Russian troops are also deployed in Armenia, but Armenians take to streets, demanding to close the Russian military base in Gyumri. We've never seen it before. The Kremlin hardly expected Armenians to do it. The situation is developing rapidly.

– We are talking in Lithuania, where conscription was reintroduced due to a threat of Russia's military intervention. Journalists from Latvia attended the conference and spoke about the danger of creating the “Latgalian People's Republic” by Russians. How real are threats to the Baltic States?

– I am very careful with any forecasts, especially when the old world order has broken. We are on a completely new road. We can scarcely guess what will happen tomorrow. It's unlikely that someone of us supposed that Putin would annex Crimea last February, though all of us knew about different plans on the president's table. Both defence and attack plans.

All plans are possible, but it is a question whether they will be fulfilled after Crimea and Donbas, after Moscow has discovered how much is costs. The peculiarity of the Russian population is that people want an appearance of victory and an illusion of unity, but don't want blood. The “Crimea is ours” slogan is a crescendo of the Russian myth, the victory without victims.

Why are Russian soldiers and officers who died in Donetsk and Luhansk buried at night? It's because people do not want a war with casualties. It is an important limiter of the Kremlin's military operations in neighbouring states.

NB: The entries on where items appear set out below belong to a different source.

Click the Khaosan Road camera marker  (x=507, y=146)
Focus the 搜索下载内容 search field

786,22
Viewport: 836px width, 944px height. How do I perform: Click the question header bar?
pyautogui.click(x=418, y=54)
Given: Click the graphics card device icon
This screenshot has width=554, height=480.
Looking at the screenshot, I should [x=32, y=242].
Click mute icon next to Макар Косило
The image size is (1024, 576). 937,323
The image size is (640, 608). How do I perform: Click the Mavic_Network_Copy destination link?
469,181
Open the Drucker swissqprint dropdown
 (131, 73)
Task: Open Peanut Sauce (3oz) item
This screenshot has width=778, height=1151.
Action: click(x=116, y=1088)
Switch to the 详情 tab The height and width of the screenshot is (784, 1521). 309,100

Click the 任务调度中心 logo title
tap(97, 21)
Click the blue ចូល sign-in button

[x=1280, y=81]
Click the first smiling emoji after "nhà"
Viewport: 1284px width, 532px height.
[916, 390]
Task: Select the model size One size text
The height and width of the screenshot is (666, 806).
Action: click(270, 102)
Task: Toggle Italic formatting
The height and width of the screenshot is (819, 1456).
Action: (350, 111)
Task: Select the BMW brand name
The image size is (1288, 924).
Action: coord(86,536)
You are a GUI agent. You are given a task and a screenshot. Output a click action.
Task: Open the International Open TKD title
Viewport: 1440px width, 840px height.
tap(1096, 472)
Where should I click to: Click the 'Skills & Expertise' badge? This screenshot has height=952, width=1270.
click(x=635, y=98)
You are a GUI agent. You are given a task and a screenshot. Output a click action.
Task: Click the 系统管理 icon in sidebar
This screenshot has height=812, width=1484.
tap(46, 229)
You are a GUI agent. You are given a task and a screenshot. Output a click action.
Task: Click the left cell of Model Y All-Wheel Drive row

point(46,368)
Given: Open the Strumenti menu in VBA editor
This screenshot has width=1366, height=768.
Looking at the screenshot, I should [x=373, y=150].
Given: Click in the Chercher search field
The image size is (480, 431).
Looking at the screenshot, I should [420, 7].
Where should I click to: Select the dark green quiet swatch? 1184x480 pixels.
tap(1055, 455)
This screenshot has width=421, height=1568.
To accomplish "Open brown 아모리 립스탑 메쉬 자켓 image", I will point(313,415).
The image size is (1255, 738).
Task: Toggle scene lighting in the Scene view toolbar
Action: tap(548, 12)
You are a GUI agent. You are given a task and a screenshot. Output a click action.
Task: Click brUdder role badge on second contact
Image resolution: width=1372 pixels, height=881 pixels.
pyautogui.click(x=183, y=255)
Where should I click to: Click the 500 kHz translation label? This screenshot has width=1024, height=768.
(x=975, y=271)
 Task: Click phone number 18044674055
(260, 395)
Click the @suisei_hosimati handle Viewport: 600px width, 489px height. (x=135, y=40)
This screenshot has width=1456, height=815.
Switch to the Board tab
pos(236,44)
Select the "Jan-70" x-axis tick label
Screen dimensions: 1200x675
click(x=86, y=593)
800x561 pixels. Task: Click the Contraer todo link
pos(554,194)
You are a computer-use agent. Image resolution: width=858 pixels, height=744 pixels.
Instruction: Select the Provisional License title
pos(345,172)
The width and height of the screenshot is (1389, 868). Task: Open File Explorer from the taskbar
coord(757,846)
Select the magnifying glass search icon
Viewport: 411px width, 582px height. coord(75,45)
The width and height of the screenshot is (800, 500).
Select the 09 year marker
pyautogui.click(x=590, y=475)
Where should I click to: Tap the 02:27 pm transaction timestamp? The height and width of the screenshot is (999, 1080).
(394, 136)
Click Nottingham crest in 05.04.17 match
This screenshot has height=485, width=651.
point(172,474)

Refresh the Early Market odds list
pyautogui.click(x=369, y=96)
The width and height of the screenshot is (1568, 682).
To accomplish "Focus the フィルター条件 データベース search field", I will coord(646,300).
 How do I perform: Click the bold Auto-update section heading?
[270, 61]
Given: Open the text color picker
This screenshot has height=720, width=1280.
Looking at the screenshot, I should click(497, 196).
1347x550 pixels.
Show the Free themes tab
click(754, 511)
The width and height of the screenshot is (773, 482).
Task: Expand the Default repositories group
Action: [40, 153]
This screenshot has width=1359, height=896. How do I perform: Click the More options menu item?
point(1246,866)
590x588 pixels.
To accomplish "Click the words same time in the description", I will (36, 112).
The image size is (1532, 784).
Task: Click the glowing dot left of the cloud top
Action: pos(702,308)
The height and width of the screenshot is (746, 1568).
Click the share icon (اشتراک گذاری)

If blood runs, the regime will be deposed sooner or later. Anything but war – every Russian has it in genes. It's strange that the nation that seems to be the most bloodthirsty is afraid of blood so much. They want the expansion in Belarus and Estonia,, but they want Belarusians and Estonian to welcome them with flowers...

– So many Russian soldiers were killed in Donbas, and two Chechen wars killed many people, too.

– As for Donbas, television creates an illusion that it goes without blood and only volunteers fight there. Well, several people were killed, but they were volunteers. Russians actively protested against the war in Chechnya and collected hundreds of thousands of signatures.

The first Chechen war wasn't approved at all, the second one was partially approved due to lies on television and during Putin's “Eldorado” when oil price was growing.

– Will World War III happen?

– We cannot rule out anything in the situation when no rules work. This is our axiom number one. The regime that clings to power can use crazy measures.

But any crazy idea will be supported by people, even demoralised people, only for a short time. Today 62% of Russians want Ukraine to be an independent state. The drug's effects begin to disappear, because people begin to open their fridges instead of watching TV.